In August 1977, a radio telescope operated by Ohio State University detected a 72-second signal that appeared to originate from the direction of Sagittarius. Astronomer Jerry Ehman discovered the signal when reviewing the data a few days later, famously writing “Wow!” in red ink in the margin of a computer printout.
The Wow! signal, as it’s now known, was never seen again and though it remains a candidate for an intercepted alien radio transmission, it could have been caused by radio interference of some sort on or just above the Earth. No one knows.
But researchers have now come up with a technique that can tell the difference in future observations by analysing subtle changes in a radio beam caused by passage through the interstellar medium. The changes are too small to assess for targets closer than about 10,000 light years, but given the vastness of the Milky Way, it still represents a major step forward.
“I think it’s one of the biggest advances in radio SETI in a long time,” said Andrew Siemion, principal investigator for Breakthrough Listen and director of the Berkeley SETI Research Center (BSRC), which operates the world’s longest-running SETI program.
“It’s the first time where we have a technique that, if we just have one signal, potentially could allow us to intrinsically differentiate it from radio frequency interference. That’s pretty amazing, because if you consider something like the Wow! signal, these are often a one-off.”
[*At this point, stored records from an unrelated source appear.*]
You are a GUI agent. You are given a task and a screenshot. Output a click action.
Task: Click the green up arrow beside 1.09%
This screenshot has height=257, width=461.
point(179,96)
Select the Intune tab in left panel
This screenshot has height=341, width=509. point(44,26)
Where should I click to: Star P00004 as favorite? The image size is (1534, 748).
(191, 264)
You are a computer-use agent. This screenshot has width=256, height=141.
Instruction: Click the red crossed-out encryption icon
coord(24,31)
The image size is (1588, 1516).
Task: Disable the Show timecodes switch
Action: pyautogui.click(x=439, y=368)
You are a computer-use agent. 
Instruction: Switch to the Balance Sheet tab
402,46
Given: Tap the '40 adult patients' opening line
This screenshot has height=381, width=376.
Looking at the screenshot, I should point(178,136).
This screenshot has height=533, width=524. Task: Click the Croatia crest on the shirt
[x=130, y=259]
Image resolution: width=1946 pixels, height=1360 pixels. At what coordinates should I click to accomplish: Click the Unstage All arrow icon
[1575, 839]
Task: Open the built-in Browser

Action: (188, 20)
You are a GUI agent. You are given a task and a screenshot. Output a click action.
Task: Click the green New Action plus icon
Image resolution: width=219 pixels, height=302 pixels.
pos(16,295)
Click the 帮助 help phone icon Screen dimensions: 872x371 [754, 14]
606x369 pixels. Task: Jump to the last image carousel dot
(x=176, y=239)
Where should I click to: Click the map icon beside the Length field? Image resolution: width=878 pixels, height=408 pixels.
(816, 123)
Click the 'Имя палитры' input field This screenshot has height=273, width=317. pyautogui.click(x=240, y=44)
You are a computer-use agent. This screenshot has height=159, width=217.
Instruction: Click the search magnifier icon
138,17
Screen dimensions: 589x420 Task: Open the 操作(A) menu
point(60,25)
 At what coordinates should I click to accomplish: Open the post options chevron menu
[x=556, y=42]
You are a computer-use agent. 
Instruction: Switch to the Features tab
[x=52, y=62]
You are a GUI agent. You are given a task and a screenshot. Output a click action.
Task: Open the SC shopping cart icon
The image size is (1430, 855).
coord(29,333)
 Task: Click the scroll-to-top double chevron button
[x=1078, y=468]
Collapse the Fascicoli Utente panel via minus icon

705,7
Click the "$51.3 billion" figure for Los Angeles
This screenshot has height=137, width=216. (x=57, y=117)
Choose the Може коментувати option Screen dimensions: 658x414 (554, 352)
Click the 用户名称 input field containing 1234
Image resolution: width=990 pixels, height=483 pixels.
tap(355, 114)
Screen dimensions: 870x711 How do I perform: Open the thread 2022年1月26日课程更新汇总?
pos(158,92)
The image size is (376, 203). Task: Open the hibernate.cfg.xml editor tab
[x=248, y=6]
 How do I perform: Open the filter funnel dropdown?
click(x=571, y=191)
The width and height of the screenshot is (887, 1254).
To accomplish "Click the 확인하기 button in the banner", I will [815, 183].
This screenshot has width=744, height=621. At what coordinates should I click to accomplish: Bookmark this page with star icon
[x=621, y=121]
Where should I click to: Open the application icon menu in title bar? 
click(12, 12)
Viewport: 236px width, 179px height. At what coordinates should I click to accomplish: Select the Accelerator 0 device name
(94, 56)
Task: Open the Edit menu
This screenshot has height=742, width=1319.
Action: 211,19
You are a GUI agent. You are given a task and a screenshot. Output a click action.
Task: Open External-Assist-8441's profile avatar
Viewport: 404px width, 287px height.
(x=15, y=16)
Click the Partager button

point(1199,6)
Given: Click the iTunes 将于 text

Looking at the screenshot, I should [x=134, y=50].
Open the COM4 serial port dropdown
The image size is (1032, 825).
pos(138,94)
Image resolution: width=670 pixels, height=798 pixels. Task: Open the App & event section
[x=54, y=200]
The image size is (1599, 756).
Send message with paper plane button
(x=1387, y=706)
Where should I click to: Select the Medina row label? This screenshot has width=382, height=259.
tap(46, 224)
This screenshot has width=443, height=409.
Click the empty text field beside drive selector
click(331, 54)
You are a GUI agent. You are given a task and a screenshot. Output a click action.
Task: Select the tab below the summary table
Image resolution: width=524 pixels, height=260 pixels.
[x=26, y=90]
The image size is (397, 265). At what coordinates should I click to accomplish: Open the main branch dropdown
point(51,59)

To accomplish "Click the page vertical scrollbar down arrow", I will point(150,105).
If a signal does not repeat, “there’s not a lot we can say about that,” Siemion said. But the new technique, described in a paper published by The Astrophysical Journal, shows the method, with the right instrumentation “capable of recording data at sufficient fidelity such that you could see the effects of the interstellar medium, is incredibly powerful.”
Graduate student and co-author Bryan Brzycki developed a computer algorithm that looks for signal scintillation, that is, slight changes in amplitude over periods of less than a minute, that are caused by passage through the cold plasma of the interstellar medium.
“This implies that we could use a suitably tuned pipeline to unambiguously identify artificial emission from distant sources vis-a-vis terrestrial interference,” said Imke de Pater, UC Berkeley professor emeritus of astronomy and Brzycki’s thesis adviser.
“Further, even if we didn’t use this technique to find a signal, this technique could, in certain cases, confirm a signal originating from a distant source, rather than locally. This work represents the first new method of signal confirmation beyond the spatial re-observation filter in the history of radio SETI.”